The following are recent examples of MOS-funded projects to students and other researchers.

Evangeline Shank, a graduate student at the University of Maryland, Baltimore County, received funds for her project titled Annual Variation in Song Type and Frequency in Northern Cardinals. This is a particularly exciting project considering that the study will be the first of its kind to deploy miniscule tracking devices that simultaneously record both the vocalizations and the location of the birds wearing the device. That’s an important innovation considering how remarkably little we know about the fine scale progression of vocalizations throughout the year and the factors that may affect that.

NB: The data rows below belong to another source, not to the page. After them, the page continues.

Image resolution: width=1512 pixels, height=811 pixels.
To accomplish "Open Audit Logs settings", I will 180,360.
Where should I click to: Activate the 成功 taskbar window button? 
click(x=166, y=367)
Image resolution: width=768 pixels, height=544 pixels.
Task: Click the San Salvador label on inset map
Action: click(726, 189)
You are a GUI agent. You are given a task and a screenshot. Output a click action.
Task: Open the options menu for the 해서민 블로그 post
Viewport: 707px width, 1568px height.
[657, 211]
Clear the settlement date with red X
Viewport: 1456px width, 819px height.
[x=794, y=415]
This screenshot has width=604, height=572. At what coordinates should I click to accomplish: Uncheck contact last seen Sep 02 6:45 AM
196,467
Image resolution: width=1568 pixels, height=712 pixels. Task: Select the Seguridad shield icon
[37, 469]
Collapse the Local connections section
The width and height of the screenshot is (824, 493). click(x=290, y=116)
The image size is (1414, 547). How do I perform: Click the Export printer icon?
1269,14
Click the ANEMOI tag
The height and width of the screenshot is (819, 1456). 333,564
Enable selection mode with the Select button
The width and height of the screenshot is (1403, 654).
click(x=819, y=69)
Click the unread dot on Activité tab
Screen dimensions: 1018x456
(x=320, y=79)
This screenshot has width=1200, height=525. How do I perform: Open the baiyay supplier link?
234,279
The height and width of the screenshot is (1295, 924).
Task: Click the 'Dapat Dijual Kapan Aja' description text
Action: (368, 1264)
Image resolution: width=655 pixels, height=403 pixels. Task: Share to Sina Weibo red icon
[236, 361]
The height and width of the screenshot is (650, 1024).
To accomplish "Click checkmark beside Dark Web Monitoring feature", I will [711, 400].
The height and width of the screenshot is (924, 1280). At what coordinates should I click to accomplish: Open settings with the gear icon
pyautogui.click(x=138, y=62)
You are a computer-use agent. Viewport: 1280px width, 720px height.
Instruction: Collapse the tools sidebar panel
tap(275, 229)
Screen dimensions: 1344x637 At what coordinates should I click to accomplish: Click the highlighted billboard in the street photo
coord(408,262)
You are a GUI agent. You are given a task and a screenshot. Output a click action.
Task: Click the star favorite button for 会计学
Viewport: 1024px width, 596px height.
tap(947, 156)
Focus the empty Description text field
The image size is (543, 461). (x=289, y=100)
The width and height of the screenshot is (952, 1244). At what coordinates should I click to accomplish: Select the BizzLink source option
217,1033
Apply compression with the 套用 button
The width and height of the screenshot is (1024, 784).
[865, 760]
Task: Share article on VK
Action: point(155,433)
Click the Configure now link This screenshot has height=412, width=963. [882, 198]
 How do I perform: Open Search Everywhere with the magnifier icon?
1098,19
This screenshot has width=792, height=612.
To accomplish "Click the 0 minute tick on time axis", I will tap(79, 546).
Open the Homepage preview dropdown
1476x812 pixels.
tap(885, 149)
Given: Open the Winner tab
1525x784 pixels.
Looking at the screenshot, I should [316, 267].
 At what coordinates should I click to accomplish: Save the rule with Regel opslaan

Jin Kim, an undergraduate from the University of Maryland, Baltimore County, received funds for her project titled Where Do Maryland Orioles Winter? Using Geolocators to Track Migratory Pathways in Baltimore Orioles. This is a particularly exciting project considering both how little we know about the connectivity of our local migrants with their estimated wintering locations thousands of miles away and because the findings of this study offer the promise of opening worlds of new questions.

The committee awarded funds to Desiree Narango at the University of Delaware for her study titled, Does Exotic Vegetation Limit Food Availability for Breeding Birds? A Supplementation Experiment. Much of Desiree’s study will be performed at sites in Maryland where she will investigate whether, and to what degree, exotic vegetation has become a staple for our resident birds.

Patuxent MOS member, Jo Lutmerding, was awarded money for the purchase of materials to establish a constant-effort mist netting station (a part of the national Monitoring Avian Productivity and Survivorship network) in the Flag Ponds Nature Park in Calvert County, MD. Unlike other common monitoring programs, only constant effort mist netting provides measures of ‘birth’ and ‘death’ rates — both being the key demographic parameters necessary for elucidating why populations change.